The entries below should be transcribed exactly, every one of them.

[[ ENTRIES SUPPLIED open ]]

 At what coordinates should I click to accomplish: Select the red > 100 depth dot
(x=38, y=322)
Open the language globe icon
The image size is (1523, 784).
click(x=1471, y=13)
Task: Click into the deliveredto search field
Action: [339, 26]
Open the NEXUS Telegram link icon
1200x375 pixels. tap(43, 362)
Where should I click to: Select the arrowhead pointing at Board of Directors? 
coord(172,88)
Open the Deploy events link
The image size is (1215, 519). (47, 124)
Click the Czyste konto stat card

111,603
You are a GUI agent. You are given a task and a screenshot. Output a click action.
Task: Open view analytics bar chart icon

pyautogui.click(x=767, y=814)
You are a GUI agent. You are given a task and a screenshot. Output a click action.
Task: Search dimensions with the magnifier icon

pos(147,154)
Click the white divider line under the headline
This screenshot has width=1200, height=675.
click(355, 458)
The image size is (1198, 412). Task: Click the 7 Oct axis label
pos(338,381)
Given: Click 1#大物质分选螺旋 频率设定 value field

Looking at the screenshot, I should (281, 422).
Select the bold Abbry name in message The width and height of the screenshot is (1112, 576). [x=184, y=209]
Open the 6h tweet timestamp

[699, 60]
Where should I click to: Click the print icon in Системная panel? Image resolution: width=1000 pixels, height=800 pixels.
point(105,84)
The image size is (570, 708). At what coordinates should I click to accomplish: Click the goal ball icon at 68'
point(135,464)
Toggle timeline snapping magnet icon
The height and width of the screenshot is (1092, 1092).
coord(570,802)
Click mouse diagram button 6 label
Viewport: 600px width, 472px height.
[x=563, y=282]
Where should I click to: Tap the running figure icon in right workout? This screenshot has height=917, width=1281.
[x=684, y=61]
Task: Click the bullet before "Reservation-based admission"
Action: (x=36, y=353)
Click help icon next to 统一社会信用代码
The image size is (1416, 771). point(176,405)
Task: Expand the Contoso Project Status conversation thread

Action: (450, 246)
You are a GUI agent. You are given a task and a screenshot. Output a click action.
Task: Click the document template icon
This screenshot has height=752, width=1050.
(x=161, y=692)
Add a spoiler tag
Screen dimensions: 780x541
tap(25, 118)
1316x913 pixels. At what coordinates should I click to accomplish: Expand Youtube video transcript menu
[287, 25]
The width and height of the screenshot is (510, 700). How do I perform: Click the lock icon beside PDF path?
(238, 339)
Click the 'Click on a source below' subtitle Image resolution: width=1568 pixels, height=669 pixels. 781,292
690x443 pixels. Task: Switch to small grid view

[[ ENTRIES SUPPLIED closed ]]

> RESPONSE TO THE EXERCISE
 At what coordinates should I click to accomplish: Select the red > 100 depth dot
(x=38, y=322)
Open the language globe icon
The image size is (1523, 784).
click(x=1471, y=13)
Task: Click into the deliveredto search field
Action: [339, 26]
Open the NEXUS Telegram link icon
1200x375 pixels. tap(43, 362)
Where should I click to: Select the arrowhead pointing at Board of Directors? 
coord(172,88)
Open the Deploy events link
The image size is (1215, 519). (47, 124)
Click the Czyste konto stat card

111,603
You are a GUI agent. You are given a task and a screenshot. Output a click action.
Task: Open view analytics bar chart icon

pyautogui.click(x=767, y=814)
You are a GUI agent. You are given a task and a screenshot. Output a click action.
Task: Search dimensions with the magnifier icon

pos(147,154)
Click the white divider line under the headline
This screenshot has width=1200, height=675.
click(355, 458)
The image size is (1198, 412). Task: Click the 7 Oct axis label
pos(338,381)
Given: Click 1#大物质分选螺旋 频率设定 value field

Looking at the screenshot, I should (281, 422).
Select the bold Abbry name in message The width and height of the screenshot is (1112, 576). [x=184, y=209]
Open the 6h tweet timestamp

[699, 60]
Where should I click to: Click the print icon in Системная panel? Image resolution: width=1000 pixels, height=800 pixels.
point(105,84)
The image size is (570, 708). At what coordinates should I click to accomplish: Click the goal ball icon at 68'
point(135,464)
Toggle timeline snapping magnet icon
The height and width of the screenshot is (1092, 1092).
coord(570,802)
Click mouse diagram button 6 label
Viewport: 600px width, 472px height.
[x=563, y=282]
Where should I click to: Tap the running figure icon in right workout? This screenshot has height=917, width=1281.
[x=684, y=61]
Task: Click the bullet before "Reservation-based admission"
Action: (x=36, y=353)
Click help icon next to 统一社会信用代码
The image size is (1416, 771). point(176,405)
Task: Expand the Contoso Project Status conversation thread

Action: (450, 246)
You are a GUI agent. You are given a task and a screenshot. Output a click action.
Task: Click the document template icon
This screenshot has height=752, width=1050.
(x=161, y=692)
Add a spoiler tag
Screen dimensions: 780x541
tap(25, 118)
1316x913 pixels. At what coordinates should I click to accomplish: Expand Youtube video transcript menu
[287, 25]
The width and height of the screenshot is (510, 700). How do I perform: Click the lock icon beside PDF path?
(238, 339)
Click the 'Click on a source below' subtitle Image resolution: width=1568 pixels, height=669 pixels. 781,292
690x443 pixels. Task: Switch to small grid view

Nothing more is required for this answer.